*** DATASET EXCERPTS
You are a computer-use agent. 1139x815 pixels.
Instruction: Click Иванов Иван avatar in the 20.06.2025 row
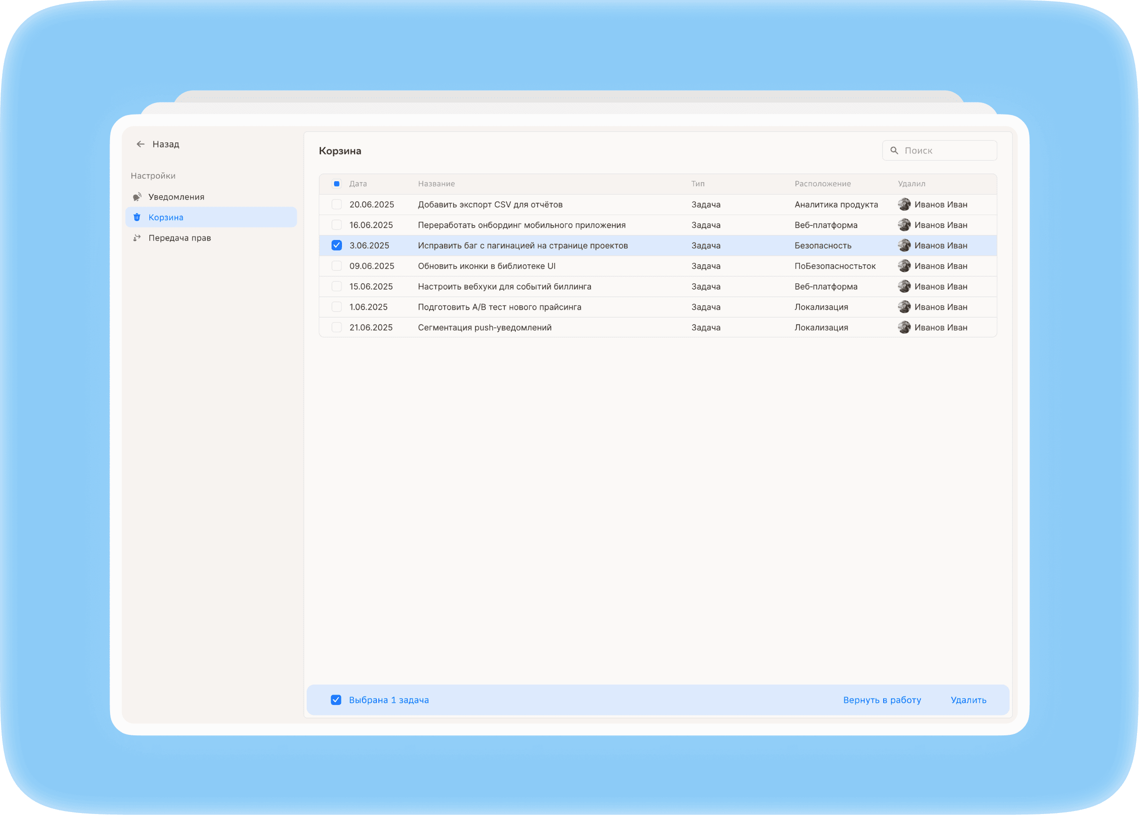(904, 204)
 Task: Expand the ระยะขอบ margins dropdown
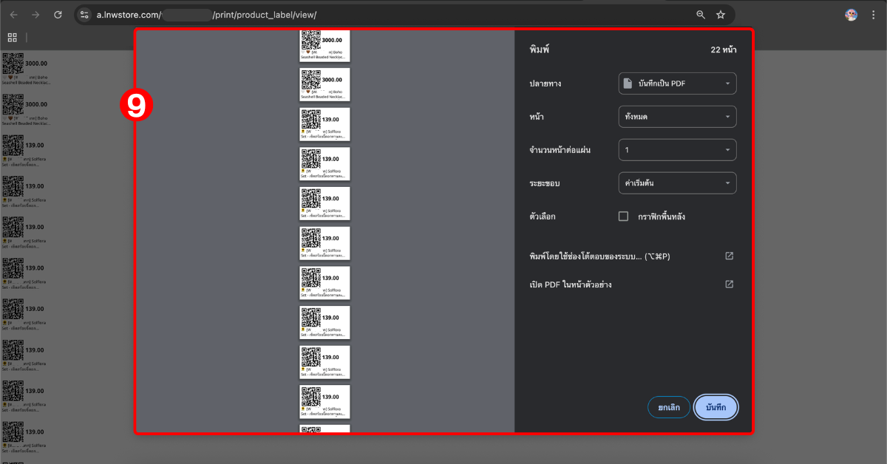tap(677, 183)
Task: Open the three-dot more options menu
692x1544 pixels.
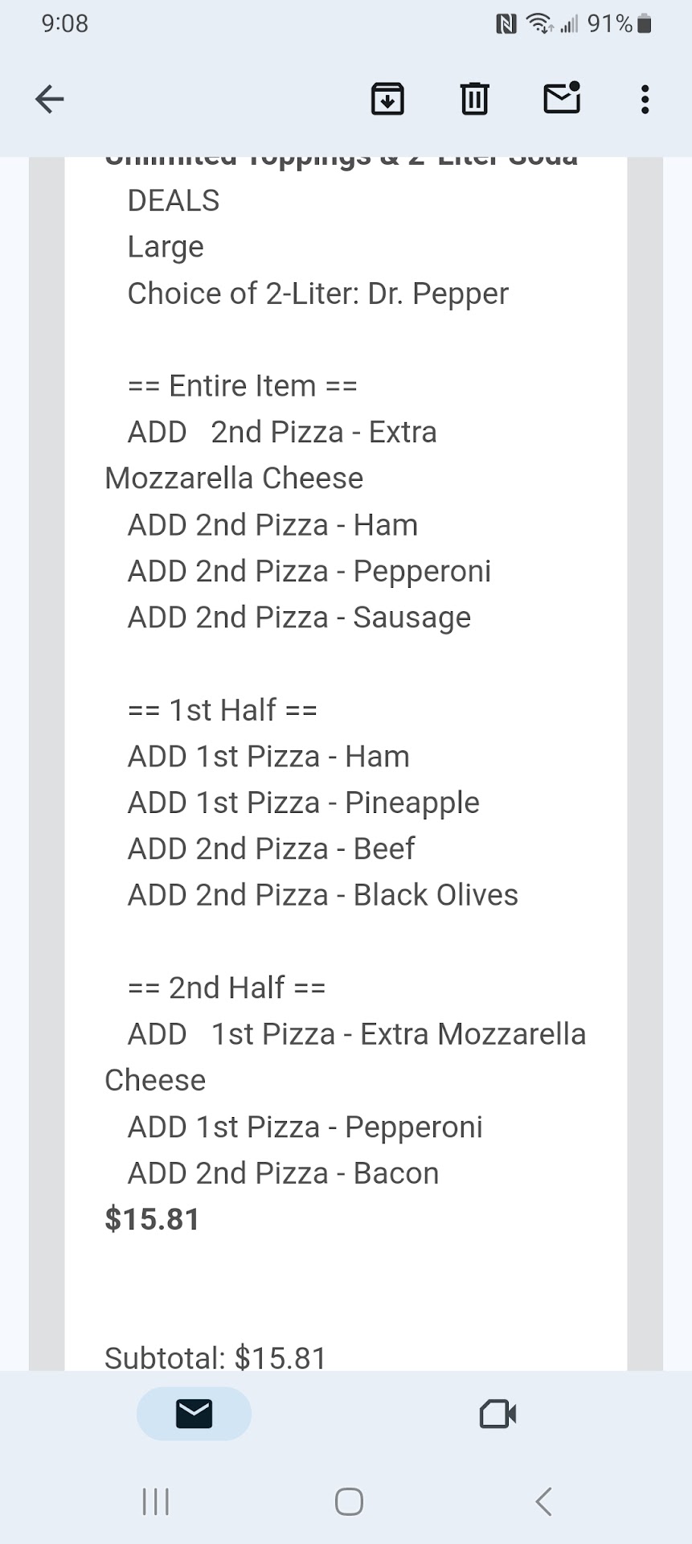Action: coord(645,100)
******
*** DATASET EXCERPTS
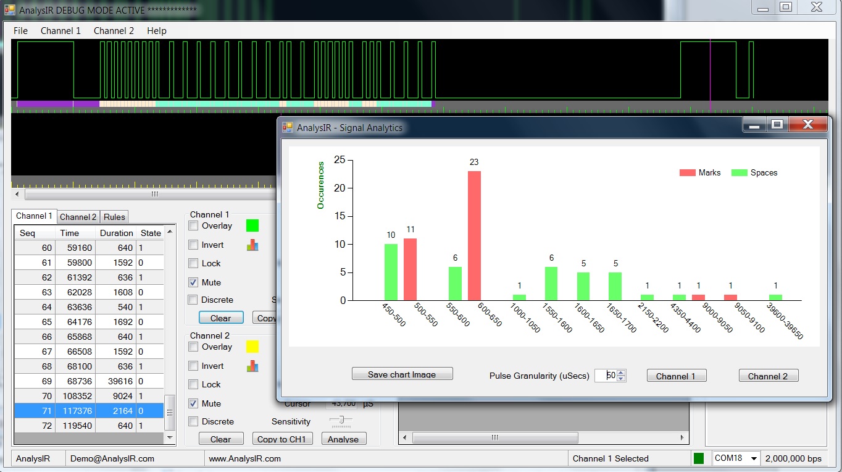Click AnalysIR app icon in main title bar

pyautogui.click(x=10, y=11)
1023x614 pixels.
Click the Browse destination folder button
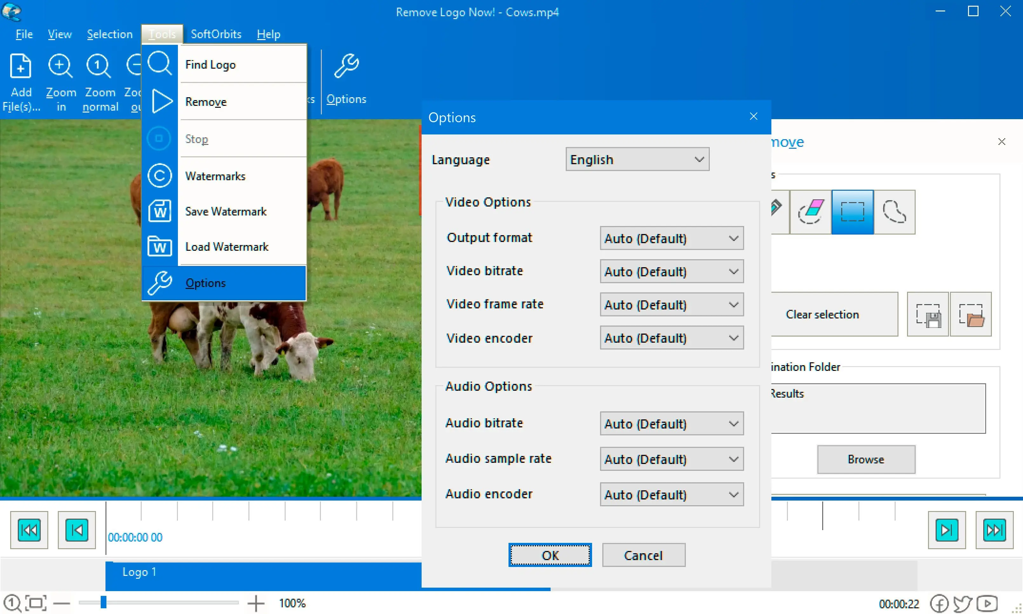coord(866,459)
******
*** DATASET EXCERPTS
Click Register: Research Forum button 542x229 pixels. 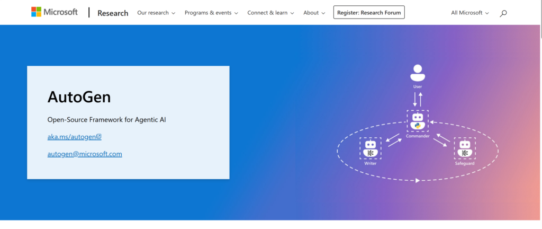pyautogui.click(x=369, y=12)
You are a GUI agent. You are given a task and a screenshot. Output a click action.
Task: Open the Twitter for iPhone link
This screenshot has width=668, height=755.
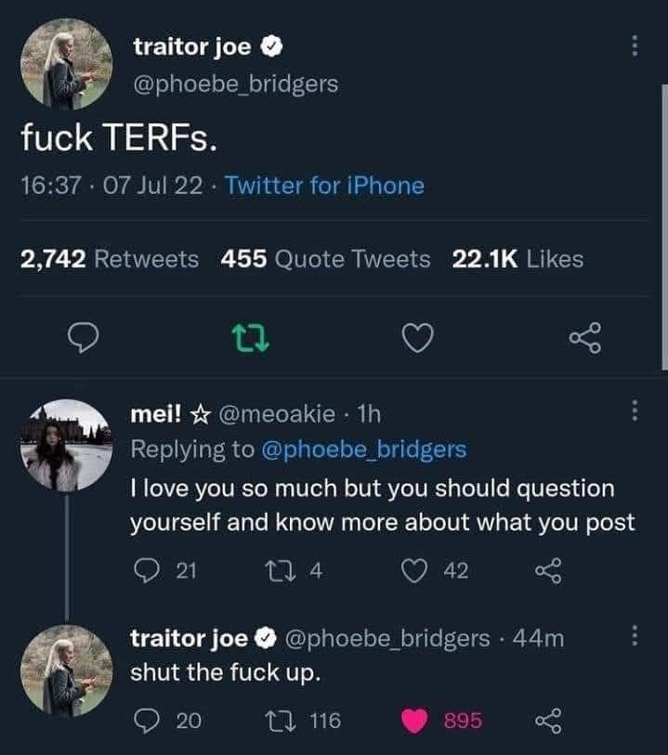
******
TASK STATEMENT
Count, in the listing above, every line that includes "screenshot". The number is the whole answer.

ANSWER TO THIS EXERCISE
2